White Chocolate Cream Cheese Buttercream
This recipe has butter, cream cheese and white chocolate, and is adapted from the classic book, "The Cake Bible," by Rose Levy Beranbaum. The original recipe contains no sugar, so add powdered sugar if you like it a little sweeter. Use quality white chocolate for best results. Compliments carrot and spice cakes well.

9 oz. white chocolate, melted, cooled to room temperature
12 oz. cream cheese, softened
6 oz. unsalted butter, softened
1 1/2 T fresh squeezed lemon juice, or to taste

Beat cream cheese in mixing bowl until smooth. Gradually beat in the melted and cooled chocolate until incorporated. Add in the butter and lemon juice last, beating well until smooth.


Buttery Cream Frosting
This recipe contains only shortening and is adapted from the Crisco brand shortening kitchens.

1/3 cup butter flavored shortening
4 cups powdered sugar
1 1/2 t vanilla
7 to 8 T milk

Cream shortening and add in powdered sugar. Add in the vanilla, and slowly add in enough milk, tablespoon by tablespoon, to reach desired consistency. Continue to beat frosting on high speed for about 5 minutes, or until the frosting is lightening and is very smooth.


Buttercream Icing for Home Decorating
This recipe is adapted from Wilton "Figure Piping." This recipe contains a mixture of shortening and butter. Add more liquid if needing a smoother or softer consistency.

1/2 c shortening
1/2 c butter
2 T cream, milk or water
1 t clear vanilla
1 lb. powdered sugar, sifted

Soften shortening and butter. Mix in the rest until smooth using medium speed, adding in more liquid as needed to achieve desired consistency.

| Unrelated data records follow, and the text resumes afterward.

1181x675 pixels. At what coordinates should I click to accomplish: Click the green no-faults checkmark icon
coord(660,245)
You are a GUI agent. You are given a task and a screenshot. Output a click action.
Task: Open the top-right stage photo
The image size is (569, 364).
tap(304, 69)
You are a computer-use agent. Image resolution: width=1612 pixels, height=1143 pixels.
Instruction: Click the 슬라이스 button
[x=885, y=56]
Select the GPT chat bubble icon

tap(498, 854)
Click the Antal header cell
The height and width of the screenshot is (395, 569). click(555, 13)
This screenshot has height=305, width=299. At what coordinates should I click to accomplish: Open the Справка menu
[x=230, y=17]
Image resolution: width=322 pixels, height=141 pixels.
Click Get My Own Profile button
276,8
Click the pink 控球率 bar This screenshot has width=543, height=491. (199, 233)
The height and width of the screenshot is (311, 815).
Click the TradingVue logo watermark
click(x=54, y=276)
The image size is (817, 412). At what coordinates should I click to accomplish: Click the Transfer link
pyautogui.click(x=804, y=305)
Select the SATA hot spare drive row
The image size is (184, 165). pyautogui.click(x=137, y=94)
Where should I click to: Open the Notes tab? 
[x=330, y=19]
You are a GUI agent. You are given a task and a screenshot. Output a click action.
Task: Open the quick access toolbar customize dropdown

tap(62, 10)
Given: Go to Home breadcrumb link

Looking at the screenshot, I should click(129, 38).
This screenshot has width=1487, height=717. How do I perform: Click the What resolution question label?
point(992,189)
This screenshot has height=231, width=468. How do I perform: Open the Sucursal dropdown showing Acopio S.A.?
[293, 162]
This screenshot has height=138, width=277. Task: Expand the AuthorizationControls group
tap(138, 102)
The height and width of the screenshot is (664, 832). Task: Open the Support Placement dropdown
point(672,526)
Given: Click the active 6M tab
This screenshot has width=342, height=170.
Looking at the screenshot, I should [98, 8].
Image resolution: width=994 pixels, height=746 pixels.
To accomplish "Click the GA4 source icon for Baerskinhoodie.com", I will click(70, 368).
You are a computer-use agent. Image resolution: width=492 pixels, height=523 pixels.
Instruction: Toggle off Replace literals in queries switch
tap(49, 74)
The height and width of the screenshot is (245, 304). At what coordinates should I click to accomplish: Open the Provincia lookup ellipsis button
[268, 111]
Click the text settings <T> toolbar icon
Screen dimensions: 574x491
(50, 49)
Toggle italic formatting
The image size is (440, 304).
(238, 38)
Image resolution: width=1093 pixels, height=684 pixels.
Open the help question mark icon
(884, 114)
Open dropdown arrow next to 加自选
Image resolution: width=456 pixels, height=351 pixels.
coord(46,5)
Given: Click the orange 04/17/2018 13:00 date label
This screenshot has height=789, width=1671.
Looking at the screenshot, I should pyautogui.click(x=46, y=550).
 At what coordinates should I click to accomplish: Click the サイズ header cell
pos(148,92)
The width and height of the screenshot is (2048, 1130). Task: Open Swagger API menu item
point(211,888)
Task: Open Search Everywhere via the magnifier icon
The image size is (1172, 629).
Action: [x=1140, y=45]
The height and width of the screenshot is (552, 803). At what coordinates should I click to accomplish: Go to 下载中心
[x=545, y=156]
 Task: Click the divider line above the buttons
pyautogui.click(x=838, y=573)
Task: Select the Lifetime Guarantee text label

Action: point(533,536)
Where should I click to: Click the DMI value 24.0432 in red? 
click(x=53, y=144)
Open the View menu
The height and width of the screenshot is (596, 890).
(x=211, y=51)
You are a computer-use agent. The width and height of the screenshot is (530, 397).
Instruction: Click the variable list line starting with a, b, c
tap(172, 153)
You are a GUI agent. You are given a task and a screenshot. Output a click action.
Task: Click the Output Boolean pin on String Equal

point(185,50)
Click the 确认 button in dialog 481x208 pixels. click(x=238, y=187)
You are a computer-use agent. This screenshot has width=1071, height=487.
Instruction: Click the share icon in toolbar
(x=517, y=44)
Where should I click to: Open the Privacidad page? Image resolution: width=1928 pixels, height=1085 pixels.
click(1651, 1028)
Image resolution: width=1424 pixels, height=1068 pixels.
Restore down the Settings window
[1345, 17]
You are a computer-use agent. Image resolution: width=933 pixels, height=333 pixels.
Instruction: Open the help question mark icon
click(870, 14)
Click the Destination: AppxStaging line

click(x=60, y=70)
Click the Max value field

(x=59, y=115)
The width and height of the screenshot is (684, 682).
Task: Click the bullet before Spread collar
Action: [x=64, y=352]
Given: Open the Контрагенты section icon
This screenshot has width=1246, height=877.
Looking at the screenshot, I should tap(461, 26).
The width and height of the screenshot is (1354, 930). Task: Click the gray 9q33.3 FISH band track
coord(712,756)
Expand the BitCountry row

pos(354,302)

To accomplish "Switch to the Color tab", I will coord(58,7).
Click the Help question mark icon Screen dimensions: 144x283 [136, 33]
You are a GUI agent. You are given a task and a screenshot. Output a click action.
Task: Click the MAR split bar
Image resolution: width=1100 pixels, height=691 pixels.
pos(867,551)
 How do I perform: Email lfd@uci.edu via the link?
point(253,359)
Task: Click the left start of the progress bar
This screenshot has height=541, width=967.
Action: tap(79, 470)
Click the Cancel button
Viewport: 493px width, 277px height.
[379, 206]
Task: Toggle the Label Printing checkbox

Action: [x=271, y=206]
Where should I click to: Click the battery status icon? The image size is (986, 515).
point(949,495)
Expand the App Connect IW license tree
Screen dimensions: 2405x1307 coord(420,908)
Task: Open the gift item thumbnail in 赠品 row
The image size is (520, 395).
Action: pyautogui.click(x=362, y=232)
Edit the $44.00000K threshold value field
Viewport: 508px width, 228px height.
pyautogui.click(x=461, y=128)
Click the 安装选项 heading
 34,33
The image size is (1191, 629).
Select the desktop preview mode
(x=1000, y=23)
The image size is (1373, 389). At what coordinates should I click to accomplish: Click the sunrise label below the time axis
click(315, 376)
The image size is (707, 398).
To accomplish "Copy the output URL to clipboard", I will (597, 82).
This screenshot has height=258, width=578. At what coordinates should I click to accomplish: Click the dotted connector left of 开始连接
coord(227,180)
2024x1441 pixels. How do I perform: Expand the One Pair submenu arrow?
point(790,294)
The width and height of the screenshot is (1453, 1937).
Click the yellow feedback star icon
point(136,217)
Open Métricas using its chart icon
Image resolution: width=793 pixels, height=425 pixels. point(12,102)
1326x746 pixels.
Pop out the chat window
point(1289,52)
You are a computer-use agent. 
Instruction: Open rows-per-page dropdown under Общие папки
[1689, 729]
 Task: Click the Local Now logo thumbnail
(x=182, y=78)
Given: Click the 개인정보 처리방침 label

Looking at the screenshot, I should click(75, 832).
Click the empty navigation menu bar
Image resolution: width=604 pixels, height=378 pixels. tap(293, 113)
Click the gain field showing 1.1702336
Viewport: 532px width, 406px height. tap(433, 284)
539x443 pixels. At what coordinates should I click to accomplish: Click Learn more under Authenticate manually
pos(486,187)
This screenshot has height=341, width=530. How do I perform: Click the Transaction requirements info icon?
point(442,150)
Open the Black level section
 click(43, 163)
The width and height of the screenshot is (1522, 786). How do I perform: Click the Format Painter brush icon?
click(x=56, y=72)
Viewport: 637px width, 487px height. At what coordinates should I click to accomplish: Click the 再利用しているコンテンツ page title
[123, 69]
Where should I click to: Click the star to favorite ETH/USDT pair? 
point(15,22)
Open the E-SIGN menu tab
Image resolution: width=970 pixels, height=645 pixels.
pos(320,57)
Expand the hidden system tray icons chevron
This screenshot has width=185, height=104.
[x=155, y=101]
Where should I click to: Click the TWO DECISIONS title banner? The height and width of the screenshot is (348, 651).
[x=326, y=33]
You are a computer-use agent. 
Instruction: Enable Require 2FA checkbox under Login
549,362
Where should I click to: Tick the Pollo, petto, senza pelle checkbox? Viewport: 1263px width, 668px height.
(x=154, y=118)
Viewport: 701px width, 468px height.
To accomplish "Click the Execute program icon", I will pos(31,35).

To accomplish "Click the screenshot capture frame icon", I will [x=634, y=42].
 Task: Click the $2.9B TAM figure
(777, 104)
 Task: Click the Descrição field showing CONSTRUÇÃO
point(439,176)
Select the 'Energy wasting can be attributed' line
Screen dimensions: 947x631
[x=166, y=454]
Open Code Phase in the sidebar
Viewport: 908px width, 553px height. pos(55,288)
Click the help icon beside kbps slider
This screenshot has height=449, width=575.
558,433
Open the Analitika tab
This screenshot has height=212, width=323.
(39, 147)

References used and Recipes cited:

Beranbaum, Rose Levy. The Cake Bible. New York: William, 1988.

"Buttery Cream Frosting." Online recipe. Crisco. February 3, 2005.

Gisslen, Wayne. Professional Baking. New York: John Wiley, 1985.

Montagné, Prosper. Larousse Gastronomique: The Encyclopedia of Food, Wine and Cookery. Sixth printing, 1965.
     New York: Crown, 1961.

Recipes from the files of Renee Shelton.

Roux, Michel and Albert. The Roux Brothers on Patisserie: Pastries and Desserts from 3-Star Master Chefs. New York: Prentice, 1986.

Wilson, Dede. Wedding Cakes You Can Make: Designing, Baking, and Decorating the Perfect Wedding Cake. New York: Wiley, 2005

Wilton. Figure Piping: The Wilton Way. Wilton Enterprises, 1979.